Isle of Dogs. PATRICIA CORNWELL

“No you weren’t,” her mother firmly interrupted.

“I was conceived in one.” Regina became indiscreet. “I know exactly what happened when you and Papa went down into that deep, dark shaft and you had on that little hard hat with the flashlight. Imagine how I feel knowing his sperm had black dust all over it and swam straight to an egg and decided the result would be me!”

She reached for the bottle of wine, and it slipped out of her grasp and rolled across the table and onto the floor. Pony patiently crawled under the table after the bottle of Virginia Chardonnay.

“I’m so fucking sick of everything!” Regina bellowed.

“You are not to use that word ever again,” the First Lady told her severely. “What in the world happened to make your mouth so foul? When you were born, you didn’t talk like that. And I think the F-word is filthy and unspeakably degrading and unbecoming to a young lady, especially the daughter of a governor.”

“That’s the way they talked in the coal mine,” Regina smugly said to Andy, and by now no one remembered that Trader was at the table or even in this world.

Then he made the mistake of thinking like a press secretary and speaking like a pirate. “Yay. Better ye use euphetisms like darnt, doggone it, fudge, rats, for Pate’s sake, that’s the darntest thing I ever hear, shit, oh shit…”

“Enough!” Andy ordered him. “I told you not to say shoot in any tense.”

“Why are you talking like that?” Regina was out with it, uncovering her ears and glaring at Trader.

“I was born on the island as was everybody afore me,” he said as he dabbed his bleeding face with a linen napkin. “I’m afraid the shock of witnessing the murder has done something to me brain.”

“Well, I don’t care if you were born on the island. You can just forget the rubbish that what you’re speaking is Old English or Elizabethan English or that John Smith said shit instead of shot or shoot.
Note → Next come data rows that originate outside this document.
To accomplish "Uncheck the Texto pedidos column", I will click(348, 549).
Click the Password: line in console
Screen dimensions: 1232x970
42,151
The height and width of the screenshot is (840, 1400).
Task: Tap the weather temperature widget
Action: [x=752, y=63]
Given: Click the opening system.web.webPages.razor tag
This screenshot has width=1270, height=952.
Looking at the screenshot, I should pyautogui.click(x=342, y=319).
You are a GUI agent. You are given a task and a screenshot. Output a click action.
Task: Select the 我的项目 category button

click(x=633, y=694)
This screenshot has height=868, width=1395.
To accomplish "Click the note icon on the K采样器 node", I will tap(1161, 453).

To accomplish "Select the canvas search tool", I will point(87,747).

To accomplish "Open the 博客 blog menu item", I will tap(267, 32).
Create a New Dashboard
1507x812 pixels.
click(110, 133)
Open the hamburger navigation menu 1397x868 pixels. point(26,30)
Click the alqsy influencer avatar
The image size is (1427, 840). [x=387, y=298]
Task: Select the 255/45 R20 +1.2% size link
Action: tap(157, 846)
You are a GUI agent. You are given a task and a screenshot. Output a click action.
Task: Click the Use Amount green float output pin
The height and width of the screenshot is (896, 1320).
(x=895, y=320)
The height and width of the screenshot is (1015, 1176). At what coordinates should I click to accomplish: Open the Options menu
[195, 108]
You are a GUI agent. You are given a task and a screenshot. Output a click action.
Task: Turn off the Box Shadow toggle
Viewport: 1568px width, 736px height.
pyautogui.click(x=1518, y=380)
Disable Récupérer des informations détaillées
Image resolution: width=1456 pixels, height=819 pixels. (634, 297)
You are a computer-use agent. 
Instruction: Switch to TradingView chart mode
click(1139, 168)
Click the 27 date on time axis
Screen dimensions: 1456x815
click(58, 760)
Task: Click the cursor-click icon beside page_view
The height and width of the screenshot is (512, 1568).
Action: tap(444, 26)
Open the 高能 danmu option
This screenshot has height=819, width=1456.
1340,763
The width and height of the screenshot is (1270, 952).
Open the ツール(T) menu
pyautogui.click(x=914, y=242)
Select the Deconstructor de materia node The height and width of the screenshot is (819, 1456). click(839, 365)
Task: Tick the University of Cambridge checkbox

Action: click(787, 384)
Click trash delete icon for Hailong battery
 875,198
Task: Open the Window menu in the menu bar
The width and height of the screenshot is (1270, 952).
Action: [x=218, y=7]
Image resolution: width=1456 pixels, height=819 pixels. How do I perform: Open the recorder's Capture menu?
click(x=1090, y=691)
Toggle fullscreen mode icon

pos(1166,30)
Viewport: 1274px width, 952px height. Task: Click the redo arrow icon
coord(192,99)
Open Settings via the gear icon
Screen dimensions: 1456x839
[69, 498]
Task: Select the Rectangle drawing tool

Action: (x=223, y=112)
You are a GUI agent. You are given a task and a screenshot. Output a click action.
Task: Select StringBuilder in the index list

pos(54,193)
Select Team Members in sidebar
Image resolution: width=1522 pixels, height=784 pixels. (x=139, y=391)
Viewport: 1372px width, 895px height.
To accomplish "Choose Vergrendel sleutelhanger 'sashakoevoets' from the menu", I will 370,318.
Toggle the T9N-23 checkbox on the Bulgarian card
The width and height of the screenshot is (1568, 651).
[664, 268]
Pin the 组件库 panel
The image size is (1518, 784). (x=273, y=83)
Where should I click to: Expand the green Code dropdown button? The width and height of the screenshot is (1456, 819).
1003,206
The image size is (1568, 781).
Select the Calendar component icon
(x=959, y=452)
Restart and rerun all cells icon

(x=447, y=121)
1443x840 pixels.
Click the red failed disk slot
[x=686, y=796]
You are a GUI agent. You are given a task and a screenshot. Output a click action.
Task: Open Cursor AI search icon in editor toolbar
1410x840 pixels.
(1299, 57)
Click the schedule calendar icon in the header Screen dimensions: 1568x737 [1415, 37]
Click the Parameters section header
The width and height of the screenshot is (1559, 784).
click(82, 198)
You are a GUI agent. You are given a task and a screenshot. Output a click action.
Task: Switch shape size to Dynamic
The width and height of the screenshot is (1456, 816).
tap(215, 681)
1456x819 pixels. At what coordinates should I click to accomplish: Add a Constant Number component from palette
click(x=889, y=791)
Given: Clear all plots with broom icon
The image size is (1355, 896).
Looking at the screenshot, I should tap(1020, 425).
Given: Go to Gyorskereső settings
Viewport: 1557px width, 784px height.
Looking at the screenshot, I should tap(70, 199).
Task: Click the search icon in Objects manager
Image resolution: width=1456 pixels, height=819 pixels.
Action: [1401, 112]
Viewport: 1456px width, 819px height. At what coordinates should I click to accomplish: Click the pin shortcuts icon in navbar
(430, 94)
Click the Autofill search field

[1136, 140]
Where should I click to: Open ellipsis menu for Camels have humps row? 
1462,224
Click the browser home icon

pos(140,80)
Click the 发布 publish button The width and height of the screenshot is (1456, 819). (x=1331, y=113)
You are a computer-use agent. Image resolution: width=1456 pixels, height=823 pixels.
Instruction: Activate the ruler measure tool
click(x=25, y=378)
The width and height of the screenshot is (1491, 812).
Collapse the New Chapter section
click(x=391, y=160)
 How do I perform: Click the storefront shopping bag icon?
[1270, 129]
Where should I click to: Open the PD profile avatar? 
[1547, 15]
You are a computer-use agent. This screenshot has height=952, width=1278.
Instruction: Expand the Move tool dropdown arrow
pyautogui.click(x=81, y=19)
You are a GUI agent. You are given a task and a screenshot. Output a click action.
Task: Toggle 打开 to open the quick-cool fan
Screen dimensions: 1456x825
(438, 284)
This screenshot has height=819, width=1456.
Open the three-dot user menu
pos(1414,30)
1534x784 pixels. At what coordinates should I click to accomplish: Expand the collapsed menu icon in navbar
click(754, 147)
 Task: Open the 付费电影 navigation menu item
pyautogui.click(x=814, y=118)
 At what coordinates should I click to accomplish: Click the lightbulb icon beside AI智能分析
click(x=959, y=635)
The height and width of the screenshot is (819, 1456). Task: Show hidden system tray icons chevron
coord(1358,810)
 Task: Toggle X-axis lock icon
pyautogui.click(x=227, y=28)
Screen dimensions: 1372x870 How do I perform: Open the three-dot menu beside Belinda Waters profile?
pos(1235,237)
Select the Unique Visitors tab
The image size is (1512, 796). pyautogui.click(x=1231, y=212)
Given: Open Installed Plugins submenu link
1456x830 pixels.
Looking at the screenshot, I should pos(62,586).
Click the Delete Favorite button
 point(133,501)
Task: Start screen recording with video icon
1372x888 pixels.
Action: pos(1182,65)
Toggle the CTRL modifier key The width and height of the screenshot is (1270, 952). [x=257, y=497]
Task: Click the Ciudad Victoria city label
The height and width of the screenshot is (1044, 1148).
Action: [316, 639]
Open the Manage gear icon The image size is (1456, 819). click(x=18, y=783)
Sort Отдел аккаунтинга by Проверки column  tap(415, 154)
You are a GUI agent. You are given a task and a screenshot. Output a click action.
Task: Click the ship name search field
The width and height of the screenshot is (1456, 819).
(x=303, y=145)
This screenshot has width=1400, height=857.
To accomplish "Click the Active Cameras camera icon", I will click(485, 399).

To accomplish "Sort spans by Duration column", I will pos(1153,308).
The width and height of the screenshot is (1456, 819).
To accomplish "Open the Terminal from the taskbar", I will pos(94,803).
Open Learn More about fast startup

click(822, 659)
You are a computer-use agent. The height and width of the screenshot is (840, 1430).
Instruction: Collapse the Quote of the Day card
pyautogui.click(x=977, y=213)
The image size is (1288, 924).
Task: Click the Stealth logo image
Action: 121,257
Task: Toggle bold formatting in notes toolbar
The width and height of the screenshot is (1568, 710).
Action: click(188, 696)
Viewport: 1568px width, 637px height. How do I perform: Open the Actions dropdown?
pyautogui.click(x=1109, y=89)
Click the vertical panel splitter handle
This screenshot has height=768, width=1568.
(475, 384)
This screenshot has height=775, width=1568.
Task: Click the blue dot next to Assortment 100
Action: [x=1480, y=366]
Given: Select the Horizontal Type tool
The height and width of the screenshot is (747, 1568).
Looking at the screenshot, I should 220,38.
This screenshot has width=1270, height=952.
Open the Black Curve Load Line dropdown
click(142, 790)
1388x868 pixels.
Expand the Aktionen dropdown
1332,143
Now he might have said shat, but not shit. Does everybody on the island talk like you, or do you have your own special secret vernacular or something?” Regina was brutal but honestly curious. “After all these centuries, why don’t you talk so people can understand what the hell you’re saying?

“Mama, I insist Papa fire this man. I can’t stand him in the mansion another day. I just know I’ll hear him in my head all the time and it will drive me to distraction. And I simply can’t afford to be driven to distraction because there are so many distractions already and I’m bored to death of being driven everywhere by EPU. I want a car and a license and to go places without security!”

“Shhh!” the First Lady ordered as Pony detected footsteps out front and hurried toward them.

Momentarily, the door shut loudly in the entrance hallway and the tone of murmuring voices suggested that Bedford Crimm had not enjoyed the day much.

“I smell ham!” he announced in dismay. “I thought we were having seafood tonight. I am most decidedly not in the mood for ham. What happened to the crabs I had flown in?”

“Sir, will that be all?’ a trooper asked.

“No!” Maude Crimm called out from the dining room. “Don’t let him go, sweetie! We need all of the EPU to stay right here!”

This was very much out of character for the First Lady, who was known for getting annoyed with omnipresent security details. At first, she had felt important and admired when squadrons of powerfully built EPU troopers in immaculate suits surrounded her everywhere she went and made certain her every need was fulfilled. Then she grew weary of it. Maude Crimm longed to sit in the garden or the tub or watch TV or shop on the Internet or get her cosmetic procedures without cameras or others taking all of it in. She was becoming increasingly paranoid about her privacy and nurtured a growing suspicion that the troopers saw everything she did–everything, including her endeavors to hide her collectibles.

“What’s this all about?” the governor asked as he walked into the dining room and squinted in the candlelight to make out what was on everyone’s plates. “Ham,” he muttered disagreeably. “1 can’t stand ham. What happened to the crabs?” He fixed his unhappy, dull gaze on Regina.